Great feedback Tom, thank you. Not many new courses have greens as dramatic as BallyNeal, not to mention a classic like PD. Everyone is obsessed with speed, me included, so it's such a joy to see greens like those and a premium on placement of your ball on the green or a 3 putt is nearly assured.

Look forward to learning how your routing was different at Karsten Creek than what Fazio ultimately did. I understand you were involved at one point.

Tom_Doak

  • Karma: +3/-1
Re: The Prairie Dunes Influence
« Reply #26 on: July 30, 2016, 08:37:32 PM »
Great feedback Tom, thank you. Not many new courses have greens as dramatic as BallyNeal, not to mention a classic like PD. Everyone is obsessed with speed, me included, so it's such a joy to see greens like those and a premium on placement of your ball on the green or a 3 putt is nearly assured.

Look forward to learning how your routing was different at Karsten Creek than what Fazio ultimately did. I understand you were involved at one point.

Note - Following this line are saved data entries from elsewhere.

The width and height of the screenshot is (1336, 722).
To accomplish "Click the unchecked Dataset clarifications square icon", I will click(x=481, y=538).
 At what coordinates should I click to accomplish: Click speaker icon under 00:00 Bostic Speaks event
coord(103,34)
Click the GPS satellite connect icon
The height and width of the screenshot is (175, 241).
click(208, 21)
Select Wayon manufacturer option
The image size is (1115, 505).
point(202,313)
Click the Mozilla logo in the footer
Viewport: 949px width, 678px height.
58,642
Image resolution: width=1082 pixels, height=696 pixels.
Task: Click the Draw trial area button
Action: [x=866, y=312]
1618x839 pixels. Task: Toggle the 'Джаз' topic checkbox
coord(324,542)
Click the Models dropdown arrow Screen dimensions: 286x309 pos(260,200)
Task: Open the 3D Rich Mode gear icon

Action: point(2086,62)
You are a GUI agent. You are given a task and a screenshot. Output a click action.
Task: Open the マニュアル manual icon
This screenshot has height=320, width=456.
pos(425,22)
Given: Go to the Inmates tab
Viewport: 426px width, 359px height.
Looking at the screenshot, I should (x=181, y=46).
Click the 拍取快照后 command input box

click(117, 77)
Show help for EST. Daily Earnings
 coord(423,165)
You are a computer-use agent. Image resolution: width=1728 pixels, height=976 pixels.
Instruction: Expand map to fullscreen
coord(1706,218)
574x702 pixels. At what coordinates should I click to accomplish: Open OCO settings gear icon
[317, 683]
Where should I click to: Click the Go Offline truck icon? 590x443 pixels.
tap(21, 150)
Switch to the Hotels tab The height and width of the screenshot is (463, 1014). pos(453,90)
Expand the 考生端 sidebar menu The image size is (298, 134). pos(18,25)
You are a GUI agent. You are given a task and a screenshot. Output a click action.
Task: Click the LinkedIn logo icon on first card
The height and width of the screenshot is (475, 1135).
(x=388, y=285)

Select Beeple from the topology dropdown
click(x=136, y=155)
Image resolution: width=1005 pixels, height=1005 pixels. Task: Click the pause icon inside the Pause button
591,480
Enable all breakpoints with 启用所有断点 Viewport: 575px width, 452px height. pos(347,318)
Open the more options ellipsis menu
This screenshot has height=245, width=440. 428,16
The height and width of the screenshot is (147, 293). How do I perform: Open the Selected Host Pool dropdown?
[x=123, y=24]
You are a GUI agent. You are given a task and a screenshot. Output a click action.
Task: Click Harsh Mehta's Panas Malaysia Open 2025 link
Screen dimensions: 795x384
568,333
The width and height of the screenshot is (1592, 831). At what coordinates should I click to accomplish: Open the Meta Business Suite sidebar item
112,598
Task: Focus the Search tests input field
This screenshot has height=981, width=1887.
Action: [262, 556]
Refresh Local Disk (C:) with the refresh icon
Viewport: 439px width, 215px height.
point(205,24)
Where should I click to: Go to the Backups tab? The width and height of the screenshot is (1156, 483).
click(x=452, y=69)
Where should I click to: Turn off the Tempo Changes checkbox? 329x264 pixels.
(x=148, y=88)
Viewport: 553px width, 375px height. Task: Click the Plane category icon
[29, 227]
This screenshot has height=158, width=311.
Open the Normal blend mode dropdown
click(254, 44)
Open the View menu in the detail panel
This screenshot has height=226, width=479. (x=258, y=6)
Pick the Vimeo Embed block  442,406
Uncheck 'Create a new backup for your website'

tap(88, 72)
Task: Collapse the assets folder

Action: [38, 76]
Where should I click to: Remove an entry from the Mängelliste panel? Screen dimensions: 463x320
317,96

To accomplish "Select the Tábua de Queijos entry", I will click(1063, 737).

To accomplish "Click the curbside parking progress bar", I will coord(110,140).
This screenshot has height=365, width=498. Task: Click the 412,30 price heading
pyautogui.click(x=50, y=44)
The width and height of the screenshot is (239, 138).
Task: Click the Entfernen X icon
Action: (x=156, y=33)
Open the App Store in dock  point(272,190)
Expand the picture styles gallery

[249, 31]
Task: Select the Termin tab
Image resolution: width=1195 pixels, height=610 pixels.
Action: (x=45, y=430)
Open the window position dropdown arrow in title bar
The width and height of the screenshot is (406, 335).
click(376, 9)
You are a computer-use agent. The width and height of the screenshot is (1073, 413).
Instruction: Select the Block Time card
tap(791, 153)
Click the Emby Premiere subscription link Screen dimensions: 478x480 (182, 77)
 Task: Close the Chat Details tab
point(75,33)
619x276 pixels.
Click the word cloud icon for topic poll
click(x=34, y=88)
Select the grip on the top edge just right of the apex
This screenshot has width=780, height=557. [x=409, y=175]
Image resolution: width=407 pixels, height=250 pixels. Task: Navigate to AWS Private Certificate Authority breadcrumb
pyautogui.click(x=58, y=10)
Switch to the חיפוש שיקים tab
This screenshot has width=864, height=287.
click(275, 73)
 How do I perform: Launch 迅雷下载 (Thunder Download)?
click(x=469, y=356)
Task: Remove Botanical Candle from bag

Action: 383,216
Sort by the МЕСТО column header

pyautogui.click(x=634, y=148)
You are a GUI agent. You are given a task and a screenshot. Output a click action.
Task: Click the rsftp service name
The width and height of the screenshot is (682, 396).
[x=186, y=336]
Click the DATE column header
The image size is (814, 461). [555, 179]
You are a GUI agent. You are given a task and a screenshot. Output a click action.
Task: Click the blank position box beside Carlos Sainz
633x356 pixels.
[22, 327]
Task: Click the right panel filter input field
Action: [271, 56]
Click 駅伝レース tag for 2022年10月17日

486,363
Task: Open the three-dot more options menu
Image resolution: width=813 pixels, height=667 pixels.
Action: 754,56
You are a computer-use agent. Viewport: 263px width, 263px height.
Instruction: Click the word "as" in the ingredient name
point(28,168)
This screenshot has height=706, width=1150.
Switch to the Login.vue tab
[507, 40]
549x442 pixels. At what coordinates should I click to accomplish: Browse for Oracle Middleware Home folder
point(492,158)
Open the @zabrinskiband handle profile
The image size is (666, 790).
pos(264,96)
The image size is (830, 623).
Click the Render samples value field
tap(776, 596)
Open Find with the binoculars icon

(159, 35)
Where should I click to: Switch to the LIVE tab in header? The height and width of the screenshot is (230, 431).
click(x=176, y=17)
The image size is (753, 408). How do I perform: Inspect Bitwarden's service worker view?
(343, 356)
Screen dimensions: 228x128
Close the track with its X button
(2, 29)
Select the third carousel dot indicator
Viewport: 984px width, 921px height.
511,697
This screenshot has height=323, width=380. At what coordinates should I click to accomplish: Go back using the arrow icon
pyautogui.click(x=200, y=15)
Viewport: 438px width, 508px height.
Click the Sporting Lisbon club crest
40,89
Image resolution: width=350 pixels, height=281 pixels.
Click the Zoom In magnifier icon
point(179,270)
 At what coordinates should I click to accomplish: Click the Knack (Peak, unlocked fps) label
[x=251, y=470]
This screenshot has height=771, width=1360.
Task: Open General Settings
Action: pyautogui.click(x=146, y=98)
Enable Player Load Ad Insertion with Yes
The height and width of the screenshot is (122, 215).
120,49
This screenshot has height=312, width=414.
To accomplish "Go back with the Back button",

We did do a routing for Karsten Creek, although I have not found a copy of it searching through my office files.  They had 4-5 companies present proposals for the job ... it was a lot like the Olympics, actually, including me not winning ;)    I'll have to ask Mike Holder if he still has a copy of it.

Bill_McBride

  • Karma: +0/-0
Re: The Prairie Dunes Influence
« Reply #27 on: July 31, 2016, 04:41:08 PM »
Another way you could look at this is that Maxwell was MacKenzie's talented lead associate who supervised the shaping of Crystal Downs, and then built Prairie Dunes soon after.  And much of the minimalist approach is modeled on that relationship:  we all value talented associates and construction people, and some of the best of them go on to build their own projects which mirror the ones they helped out on.

I would say that Prairie Dunes, Crystal Downs and Royal Melbourne are the three courses where bunkers serve as the transition point to native areas, which has become the dominant style today.

That seamless transition from bunkers to native was one of the things I admired most at Talking Stick North.